Scompare a 76 anni Sven Goran Eriksson, il tecnico svedese di calcio che in Italia ha allenato, fra l’altro, la Roma, la Fiorentina, la Sampdoria e la Lazio, con la quale ha anche vinto uno scudetto
“Prendetevi cura di voi stessi, prendetevi cura della vostra vita e vivetela. Spero di essere ricordato come un brav’uomo. Grazie a tutti”. La dichiarazione dei giorni scorsi è sembrata un testamento, considerazioni finali, frasi di addio, un messaggio di chi ormai conosce il fatale futuro. Sven Goran Eriksson anche nei momenti delicati e purtroppo conclusivi dell’esistenza terrena ha confermato la semplicità, l’umanità e la signorilità che ha caratterizzato, fra l’altro, l’attività sportiva, calcistica, in particolare.
Eriksson si è spento il 26 agosto a causa di un malanno incurabile come aveva da tempo ufficializzato al mondo non solo calcistico.

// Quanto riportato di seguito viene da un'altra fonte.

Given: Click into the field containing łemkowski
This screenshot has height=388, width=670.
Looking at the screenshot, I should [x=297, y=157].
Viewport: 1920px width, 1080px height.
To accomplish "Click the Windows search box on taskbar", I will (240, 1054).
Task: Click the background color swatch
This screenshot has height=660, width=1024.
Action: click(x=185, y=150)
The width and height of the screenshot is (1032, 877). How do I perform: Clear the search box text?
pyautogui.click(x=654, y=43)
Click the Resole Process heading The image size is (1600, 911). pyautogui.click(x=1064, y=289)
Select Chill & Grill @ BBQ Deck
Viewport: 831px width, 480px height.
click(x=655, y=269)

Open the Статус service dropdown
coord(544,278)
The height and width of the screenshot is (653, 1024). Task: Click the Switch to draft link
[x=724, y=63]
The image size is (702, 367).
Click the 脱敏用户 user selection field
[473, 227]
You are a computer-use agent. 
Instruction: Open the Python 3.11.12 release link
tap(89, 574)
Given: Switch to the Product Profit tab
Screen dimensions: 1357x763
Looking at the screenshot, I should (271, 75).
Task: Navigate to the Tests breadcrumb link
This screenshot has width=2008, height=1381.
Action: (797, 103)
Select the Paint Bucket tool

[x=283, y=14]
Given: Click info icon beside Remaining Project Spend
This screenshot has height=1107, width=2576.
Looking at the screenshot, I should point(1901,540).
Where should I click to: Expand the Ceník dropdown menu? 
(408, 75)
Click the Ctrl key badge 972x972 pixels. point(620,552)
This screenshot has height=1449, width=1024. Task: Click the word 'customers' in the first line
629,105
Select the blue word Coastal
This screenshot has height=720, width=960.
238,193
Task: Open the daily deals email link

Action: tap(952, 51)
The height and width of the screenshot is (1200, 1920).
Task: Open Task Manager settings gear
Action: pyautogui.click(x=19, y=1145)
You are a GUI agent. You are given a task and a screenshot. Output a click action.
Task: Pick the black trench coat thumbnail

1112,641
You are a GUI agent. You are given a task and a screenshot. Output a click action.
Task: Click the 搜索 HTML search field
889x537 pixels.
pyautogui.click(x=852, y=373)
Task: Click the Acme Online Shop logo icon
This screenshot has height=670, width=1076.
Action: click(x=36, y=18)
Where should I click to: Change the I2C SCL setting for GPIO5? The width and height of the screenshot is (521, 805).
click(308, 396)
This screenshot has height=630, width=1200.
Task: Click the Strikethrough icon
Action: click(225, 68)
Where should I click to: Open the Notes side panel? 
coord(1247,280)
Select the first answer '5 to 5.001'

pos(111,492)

Era nato a Sunne, in Svezia, il 5 febbraio del 1948. La carriera da calciatore, come difensore, non era stata esaltante ed era finita presto, ma da allenatore è stata assoluta sia nei club che alla guida delle nazionali.
La prima panchina è stata nel Degerfors, poi nell’IFK Goteborg, quindi nel Benfica di Lisbona. A quel punto l’approdo in Italia, alla Roma, alla Fiorentina, alla Sampdoria e alla Lazio, con l’intermezzo nel Benfica. E, poi, Manchester City, Leister, Guangzhou, Shanghai Port e Shenzhen. Il curriculum è arricchito dalle responsabilità tecniche delle nazionali di Inghilterra, Messico, Costa d’Avorio e Filippine. 1.260 le presenze nei club, 94 nelle selezioni, che hanno abbellito la personale mensola dei trofei con 19 titoli, fra cui un campionato e una Coppa di Svezia; in Portogallo un tris di titoli, una Coppa e una Supercoppa nazionale. 4 i trofei vinti con il Goteborg, 5 con il Benfica, 7 con la Lazio, fra cui uno scudetto, uno con la Roma, con la Sampdoria e con il Degerfors. In Italia ha trionfato in quattro coppe nazionali, in una Supercoppa e nell’indimenticato campionato con la Lazio.
Eriksson era sbarcato nel nostro Paese quasi a sorpresa, nella Roma giallorossa del presidente Dino Viola. Era stato chiamato per sostituire il ‘Barone’ Nils Liedholm nel 1984 dopo il fatale stop nella finale di Coppa dei Campioni contro il Liverpool. Svedese, la preferenza tattica con l’allora poco famosa, ricercata e applicata zona difensiva. Il sistema di Eriksson, però, era sostanzialmente diverso da quello impostato da Liedholm: era più aggressivo, più veloce, più verticalizzato. Insomma, più da corsa e, forse, meno tecnico di quello ammirato con la squadra giallorossa, ma anche nella storica società Lisbona.
Nelle varie stagioni ha individuato ed esaltato talenti e assegnate altre competenze che sono state decisive per le carriere dei singoli calciatori, fra cui quelle di Sinisa Mihajlovic a difensore centrale e di Ruud Gullit a mediano e regista. Con Lazio di Sergio Cragnotti ha contribuito alle vittorie, fra il 1998 e il 2000, di sette trofei come la Coppa delle Coppe, la Supercoppa Europea e italiana e un paio di coppe nazionali.
La compostezza, la timidezza, la riservatezza e la generale educazione era parallela nelle vicende calcistiche e in quelle relazionali. In panchina non è rammentabile una escandescenza, negli spogliatoi una frase sconnessa con relativa alzata di tono della voce, uno sgarbo nei confronti di un avversario. Una sportività unica, un rispetto per il contendente e per la propria squadra e un comportamento etico esemplare, in grado, di avanzare, almeno inizialmente, con il credo calcistico innovativo e rivoluzionario per il campionato italiano, poi riequilibrato con il consumo delle stagioni e le esperienze accumulate e assorbite.